3 min read


AMA with Nagli

  • Tips and resources for IDOR and ATO?

    • You can check my blog with ATO due to IDOR on the DoD, honestly id look for old looking login pages and account portals to see if there is wrong implementation with numerical id’s. Link: https://galnagli.com/DoD_IDOR/

  • Tell us your story in bug bounties.

    • Started approximately at April by studying Stanford CS253 course, found few rate limiting bugs but nothing more, took a break to study from writeups and streams and started to get results around August, assembling my own recon automation rewarded me the most as by knowledge and $.

  • Any weird bug that you reported to the company?

    • I was looking on some DoD websites with manual google dorking recon, one site caught my eyes with weird authentication, I tried navigating to redacted[.]com/admin and surprisingly got authenticated as administrator.

  • How you approach your target, like you do recon deep or just start shooting its root domain or have any specific endpoint, technologies that you shot first?

    • Whenever i’m engaging with a new TLD I run my full recon script which consists (subfinder,github,shuffledns,assetfinder) -> running port scan on those with naabu -> nuclei them all -> gathering endpoints with waybackurls/gau and sorting by GF patterns + kxss.

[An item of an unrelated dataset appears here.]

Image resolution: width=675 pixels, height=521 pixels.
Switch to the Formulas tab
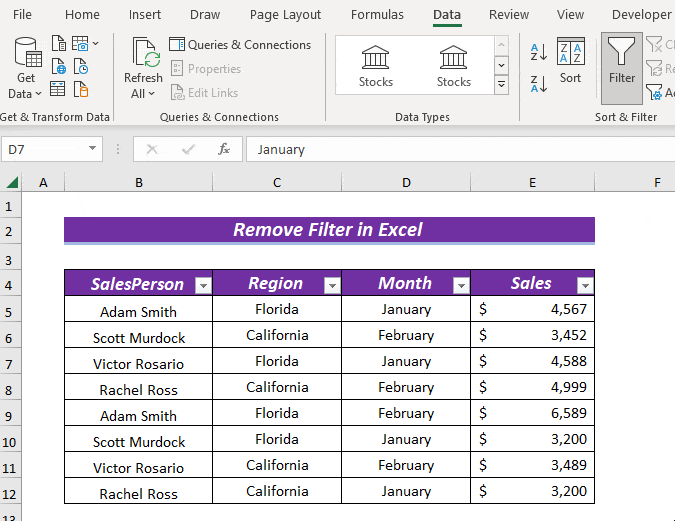pos(377,15)
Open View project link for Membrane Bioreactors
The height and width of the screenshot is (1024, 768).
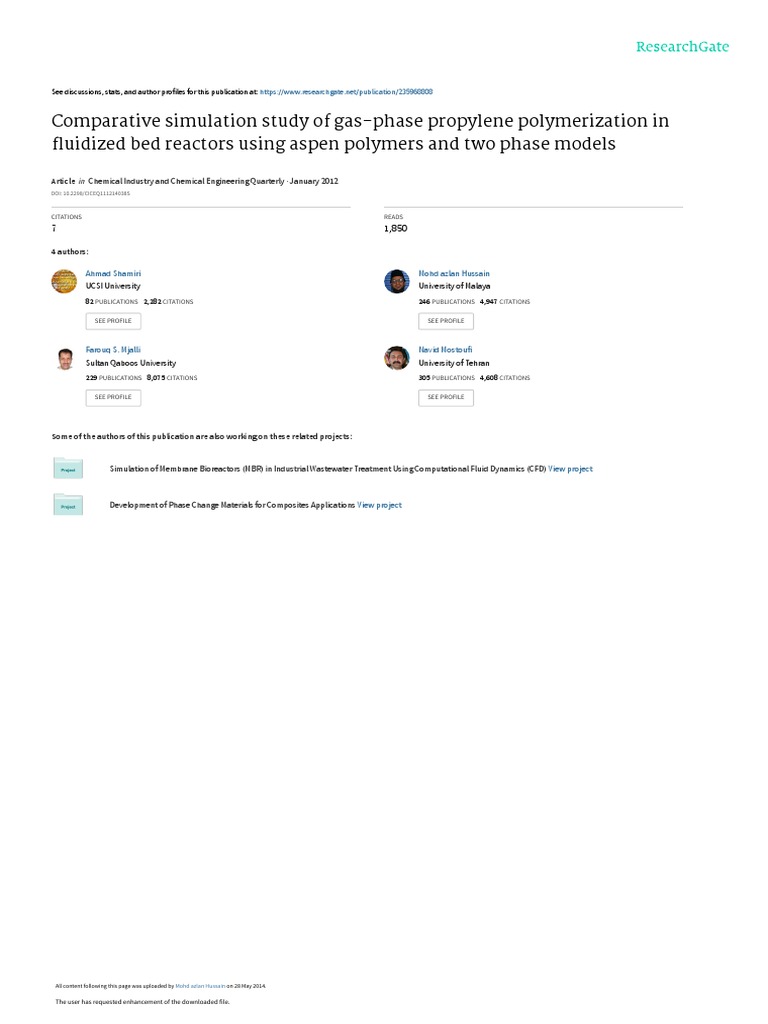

    • Meanwhile engaging with the main page, I try to inject <h1>nagli</h1> on every stored parameter (such as name) which could be rendered on marketing emails. Navigating to most of the functionalities which will get captured with burp and observing the burp bounty profiles.

    • I am using a booklet of notes to try whenever faving a certain type of functionality, and in general what areas to look for when there isn’t anything imminent, such as shodan and external services for leaks dorks. One thing I want to create in 2021 is a GUI DB based automation.

    • As i’m hunting lately on public and private crowded BB programs I don’t expect finding any RXSS or HTMLI by query param injections, so trying to achieving those by different vectors.

  • How do you manage between bug hunting and school?

    • I study on “Open University”, taking 2 courses each semester instead of 4 like on other universities allowes me to work full time and Bug Bounty occasionally.

  • Q1: How to pique our interest in a topic? Q2: Whenever i decide to hack i get a sensation that i’m not ready to hack yet and i back down, how do i get over this? Q3: Any Life Hacks,Tips or Advice for the upcoming generation?

    1. Think about what you will gain when you master that specific topic.

    2. Try hacking on wildcard scopes VDP, no stress ehen hacking and it will build confidence.

    3. I’m still pretty new my self but you need to understand how the system works to break it successfully.

  • How much time do you give for learning and hunting?

    • Learning whenever possible through reading writeups abd checking twitter feed, hunting mostly 2 hours at weekdays and on weekends.

  • How do you pick target bro? Bugs you will be looking first? Most common bug you found in your testing?

    • Reflected XSS through Open Redirect is the bug I have encountered the most and on some big orgs (HackerOne/BugCrowd/AT&T etc..) I’d look for third party systems integrated under the TLD and test for bugs on those - it means that the target inherits their security issues.

  • Do U Have Any Private tool Automating Your Recon Process? Do U Like Github Recon?, How do u look for those bugs? Do U Have Any tips for noobies Like me? How Do U Keep Motivated?

    • Yes, it’s private just because I didn’t bother to code it nicely, there are many open source tools which makes the same actions I’m doing, it’s just better to understand the code you are using and to integrate it the best way so it would work for your needs.

  • Which one do you think is better and why? Spending a lot of time on one program or just move on?

    • Probably sticking to top 5 and running automation of nuclei on all other targets, bigger chance for good vulnerabilities.